WHAT IS BEING ASKED
For each line in the data that includes "selector", make a copy.

===== MATERIAL PROVIDED

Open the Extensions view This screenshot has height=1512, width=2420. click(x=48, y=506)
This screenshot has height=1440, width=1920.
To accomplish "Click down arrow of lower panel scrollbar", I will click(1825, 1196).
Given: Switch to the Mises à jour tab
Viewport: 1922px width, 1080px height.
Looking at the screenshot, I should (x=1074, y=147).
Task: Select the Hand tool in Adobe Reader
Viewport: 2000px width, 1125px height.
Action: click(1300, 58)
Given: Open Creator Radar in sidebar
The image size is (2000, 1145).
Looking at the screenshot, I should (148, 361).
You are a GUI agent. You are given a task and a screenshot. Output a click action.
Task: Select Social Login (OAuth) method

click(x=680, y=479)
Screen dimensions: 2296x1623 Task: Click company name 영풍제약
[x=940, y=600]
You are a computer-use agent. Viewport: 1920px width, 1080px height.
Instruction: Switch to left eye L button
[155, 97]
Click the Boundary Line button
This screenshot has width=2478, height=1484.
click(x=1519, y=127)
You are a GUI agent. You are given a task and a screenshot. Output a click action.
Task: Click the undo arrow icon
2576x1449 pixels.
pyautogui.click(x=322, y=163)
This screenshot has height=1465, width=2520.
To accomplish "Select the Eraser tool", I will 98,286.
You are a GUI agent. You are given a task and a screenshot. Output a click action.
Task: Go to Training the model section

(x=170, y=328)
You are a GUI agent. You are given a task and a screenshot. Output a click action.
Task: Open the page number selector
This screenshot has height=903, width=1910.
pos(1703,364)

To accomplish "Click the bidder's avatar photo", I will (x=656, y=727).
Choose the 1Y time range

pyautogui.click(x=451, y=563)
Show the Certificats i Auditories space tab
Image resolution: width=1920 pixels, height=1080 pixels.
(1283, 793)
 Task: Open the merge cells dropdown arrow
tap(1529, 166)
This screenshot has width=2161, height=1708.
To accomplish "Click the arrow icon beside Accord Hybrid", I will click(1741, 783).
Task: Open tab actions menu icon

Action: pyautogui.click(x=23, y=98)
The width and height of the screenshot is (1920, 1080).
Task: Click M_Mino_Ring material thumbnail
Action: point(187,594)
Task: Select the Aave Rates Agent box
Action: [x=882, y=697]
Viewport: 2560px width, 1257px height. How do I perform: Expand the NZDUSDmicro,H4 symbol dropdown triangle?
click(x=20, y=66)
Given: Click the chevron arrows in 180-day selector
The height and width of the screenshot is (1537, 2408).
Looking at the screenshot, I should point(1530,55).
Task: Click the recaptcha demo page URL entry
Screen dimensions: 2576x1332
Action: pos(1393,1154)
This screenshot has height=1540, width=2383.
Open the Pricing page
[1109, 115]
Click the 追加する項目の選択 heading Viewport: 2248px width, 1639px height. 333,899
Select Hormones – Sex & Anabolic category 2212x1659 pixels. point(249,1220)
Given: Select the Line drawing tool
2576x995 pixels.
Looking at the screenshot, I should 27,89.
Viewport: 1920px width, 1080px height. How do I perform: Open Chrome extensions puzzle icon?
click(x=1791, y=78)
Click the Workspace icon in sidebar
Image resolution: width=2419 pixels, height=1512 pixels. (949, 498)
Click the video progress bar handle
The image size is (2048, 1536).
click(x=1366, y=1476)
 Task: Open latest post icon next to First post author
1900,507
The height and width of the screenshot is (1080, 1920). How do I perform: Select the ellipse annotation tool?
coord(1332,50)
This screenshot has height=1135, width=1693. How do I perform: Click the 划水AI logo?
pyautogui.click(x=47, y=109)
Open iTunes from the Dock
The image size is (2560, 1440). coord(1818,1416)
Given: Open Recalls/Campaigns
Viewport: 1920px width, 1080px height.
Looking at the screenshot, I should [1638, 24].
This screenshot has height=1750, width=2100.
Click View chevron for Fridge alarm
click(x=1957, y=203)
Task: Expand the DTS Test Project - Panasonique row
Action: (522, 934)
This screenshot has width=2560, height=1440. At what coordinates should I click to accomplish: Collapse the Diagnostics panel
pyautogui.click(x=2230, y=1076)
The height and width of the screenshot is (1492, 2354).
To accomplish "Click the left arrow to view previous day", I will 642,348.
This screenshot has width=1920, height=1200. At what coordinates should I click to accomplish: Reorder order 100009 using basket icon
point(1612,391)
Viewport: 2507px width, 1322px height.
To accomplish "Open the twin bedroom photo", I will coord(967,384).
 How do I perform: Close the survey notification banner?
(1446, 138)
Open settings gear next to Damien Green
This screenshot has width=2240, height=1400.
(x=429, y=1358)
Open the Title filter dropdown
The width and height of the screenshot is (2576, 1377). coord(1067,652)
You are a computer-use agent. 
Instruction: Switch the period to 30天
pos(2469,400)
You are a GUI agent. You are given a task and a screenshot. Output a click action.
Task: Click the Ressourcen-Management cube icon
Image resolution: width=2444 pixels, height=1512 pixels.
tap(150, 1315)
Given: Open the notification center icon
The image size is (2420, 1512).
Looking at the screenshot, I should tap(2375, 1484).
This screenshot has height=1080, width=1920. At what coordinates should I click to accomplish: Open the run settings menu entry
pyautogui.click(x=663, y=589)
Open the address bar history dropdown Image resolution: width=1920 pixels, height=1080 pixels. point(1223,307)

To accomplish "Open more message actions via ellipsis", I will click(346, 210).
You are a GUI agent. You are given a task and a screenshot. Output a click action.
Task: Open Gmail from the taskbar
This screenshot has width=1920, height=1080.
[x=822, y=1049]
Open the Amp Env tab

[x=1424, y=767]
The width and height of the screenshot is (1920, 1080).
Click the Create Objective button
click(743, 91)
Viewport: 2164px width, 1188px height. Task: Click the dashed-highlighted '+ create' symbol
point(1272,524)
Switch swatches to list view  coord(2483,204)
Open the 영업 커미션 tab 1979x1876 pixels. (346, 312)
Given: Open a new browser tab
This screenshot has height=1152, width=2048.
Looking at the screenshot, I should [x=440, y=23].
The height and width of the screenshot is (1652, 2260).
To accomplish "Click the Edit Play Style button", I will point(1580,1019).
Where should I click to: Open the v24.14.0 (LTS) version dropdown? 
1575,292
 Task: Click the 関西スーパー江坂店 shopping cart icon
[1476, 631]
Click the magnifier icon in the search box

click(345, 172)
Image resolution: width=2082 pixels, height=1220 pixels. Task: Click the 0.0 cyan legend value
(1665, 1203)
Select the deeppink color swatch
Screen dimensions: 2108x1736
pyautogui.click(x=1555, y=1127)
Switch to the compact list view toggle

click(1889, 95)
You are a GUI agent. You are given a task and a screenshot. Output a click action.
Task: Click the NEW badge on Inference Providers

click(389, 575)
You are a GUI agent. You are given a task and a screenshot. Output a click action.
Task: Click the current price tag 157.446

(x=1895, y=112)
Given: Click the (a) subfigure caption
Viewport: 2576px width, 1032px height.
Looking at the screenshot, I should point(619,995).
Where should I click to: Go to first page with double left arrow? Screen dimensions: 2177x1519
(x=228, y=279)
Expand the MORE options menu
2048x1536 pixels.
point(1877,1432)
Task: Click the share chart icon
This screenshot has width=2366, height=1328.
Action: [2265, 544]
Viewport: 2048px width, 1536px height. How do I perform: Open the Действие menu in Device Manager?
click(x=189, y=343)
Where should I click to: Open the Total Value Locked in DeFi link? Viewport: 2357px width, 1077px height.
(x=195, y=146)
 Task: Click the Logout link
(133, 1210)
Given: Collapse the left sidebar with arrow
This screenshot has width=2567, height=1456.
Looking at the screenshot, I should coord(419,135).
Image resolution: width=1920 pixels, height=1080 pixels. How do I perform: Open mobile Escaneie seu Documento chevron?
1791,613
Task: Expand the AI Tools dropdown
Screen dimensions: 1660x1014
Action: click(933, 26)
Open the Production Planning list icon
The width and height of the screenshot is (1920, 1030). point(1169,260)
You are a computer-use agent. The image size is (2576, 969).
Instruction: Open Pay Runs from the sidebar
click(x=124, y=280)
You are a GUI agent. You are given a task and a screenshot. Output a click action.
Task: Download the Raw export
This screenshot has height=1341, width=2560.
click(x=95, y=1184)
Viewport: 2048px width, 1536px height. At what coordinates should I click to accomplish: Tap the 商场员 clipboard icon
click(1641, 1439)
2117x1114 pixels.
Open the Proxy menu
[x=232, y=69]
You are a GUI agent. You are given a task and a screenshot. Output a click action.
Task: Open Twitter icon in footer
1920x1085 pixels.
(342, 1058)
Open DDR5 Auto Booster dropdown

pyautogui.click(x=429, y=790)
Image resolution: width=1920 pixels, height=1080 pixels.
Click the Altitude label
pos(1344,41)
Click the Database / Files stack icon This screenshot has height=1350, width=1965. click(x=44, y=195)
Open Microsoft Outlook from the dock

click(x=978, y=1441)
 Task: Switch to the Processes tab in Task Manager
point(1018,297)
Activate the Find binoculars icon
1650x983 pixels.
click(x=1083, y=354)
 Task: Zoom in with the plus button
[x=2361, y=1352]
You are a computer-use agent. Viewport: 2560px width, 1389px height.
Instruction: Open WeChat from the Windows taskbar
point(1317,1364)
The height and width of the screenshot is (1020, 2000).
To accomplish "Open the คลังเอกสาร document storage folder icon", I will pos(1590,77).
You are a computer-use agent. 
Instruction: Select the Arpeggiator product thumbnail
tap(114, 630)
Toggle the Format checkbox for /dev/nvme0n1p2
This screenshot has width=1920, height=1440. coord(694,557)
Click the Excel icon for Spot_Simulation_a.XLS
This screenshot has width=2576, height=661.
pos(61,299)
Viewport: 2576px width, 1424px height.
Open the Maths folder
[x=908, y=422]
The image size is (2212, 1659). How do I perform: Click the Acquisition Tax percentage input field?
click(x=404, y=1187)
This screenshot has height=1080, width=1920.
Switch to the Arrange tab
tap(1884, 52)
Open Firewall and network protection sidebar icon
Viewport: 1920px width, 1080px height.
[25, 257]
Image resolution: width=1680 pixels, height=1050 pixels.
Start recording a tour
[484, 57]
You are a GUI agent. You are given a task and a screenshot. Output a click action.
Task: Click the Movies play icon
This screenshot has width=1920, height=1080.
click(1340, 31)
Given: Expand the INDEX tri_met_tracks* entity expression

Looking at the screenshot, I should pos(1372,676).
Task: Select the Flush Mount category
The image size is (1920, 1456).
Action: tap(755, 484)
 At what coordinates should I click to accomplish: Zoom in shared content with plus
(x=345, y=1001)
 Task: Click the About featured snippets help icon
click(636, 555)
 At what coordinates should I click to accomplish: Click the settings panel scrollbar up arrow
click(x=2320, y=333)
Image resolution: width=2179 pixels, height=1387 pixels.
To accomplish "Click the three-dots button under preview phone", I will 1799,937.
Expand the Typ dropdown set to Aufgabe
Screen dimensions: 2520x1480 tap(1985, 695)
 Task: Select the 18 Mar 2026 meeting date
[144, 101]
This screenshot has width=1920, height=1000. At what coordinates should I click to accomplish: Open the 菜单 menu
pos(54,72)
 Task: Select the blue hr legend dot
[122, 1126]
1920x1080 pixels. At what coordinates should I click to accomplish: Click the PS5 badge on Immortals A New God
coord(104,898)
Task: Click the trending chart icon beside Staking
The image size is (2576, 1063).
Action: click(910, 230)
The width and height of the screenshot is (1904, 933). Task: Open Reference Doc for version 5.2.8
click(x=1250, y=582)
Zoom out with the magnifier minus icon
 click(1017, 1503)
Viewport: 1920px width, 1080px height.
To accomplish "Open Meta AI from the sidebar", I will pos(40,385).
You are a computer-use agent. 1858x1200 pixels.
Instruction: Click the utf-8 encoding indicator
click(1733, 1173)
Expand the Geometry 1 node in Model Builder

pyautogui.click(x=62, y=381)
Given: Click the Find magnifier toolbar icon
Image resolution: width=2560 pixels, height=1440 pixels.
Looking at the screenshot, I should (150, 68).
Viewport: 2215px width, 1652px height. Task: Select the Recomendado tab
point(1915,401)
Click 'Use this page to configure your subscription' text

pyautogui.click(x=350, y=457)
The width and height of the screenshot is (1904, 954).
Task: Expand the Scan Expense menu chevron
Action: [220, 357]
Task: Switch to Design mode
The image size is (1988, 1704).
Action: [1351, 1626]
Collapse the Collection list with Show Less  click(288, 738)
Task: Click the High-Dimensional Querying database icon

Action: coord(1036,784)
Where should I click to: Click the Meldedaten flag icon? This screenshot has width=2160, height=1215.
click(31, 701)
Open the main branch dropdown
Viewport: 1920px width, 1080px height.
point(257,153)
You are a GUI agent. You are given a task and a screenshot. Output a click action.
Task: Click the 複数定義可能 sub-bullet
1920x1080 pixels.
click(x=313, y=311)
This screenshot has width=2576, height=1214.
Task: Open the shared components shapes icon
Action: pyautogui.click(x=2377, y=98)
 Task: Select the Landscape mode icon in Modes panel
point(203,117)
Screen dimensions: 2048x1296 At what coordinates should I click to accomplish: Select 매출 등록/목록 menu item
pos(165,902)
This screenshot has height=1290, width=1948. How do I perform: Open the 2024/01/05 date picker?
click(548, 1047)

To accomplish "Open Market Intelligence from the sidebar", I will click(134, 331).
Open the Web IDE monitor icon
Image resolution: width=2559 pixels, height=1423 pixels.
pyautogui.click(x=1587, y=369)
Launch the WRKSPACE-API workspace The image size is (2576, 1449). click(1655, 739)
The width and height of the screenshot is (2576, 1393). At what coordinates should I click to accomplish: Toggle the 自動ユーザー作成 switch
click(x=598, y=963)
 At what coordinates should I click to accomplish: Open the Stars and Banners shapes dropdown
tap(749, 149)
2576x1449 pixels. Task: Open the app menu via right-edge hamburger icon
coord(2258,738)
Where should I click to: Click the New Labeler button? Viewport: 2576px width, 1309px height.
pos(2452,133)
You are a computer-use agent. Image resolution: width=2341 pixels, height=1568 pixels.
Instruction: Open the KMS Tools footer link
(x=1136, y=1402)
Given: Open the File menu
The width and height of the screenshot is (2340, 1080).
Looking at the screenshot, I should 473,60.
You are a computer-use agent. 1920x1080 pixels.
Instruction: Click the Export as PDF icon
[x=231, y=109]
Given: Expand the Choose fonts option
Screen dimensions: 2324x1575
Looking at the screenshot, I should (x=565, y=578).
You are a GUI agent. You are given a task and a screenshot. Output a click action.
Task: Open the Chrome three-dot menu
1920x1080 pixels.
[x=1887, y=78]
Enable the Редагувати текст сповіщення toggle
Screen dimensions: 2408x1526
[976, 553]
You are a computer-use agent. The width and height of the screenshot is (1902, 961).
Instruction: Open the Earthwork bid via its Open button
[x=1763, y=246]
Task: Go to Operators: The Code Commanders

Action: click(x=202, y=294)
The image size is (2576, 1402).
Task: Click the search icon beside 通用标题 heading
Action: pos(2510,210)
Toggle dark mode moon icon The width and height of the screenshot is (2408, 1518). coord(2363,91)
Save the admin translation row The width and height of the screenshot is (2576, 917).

==========

YOUR SOLUTION
Task: Open the page number selector
Given: Click the chevron arrows in 180-day selector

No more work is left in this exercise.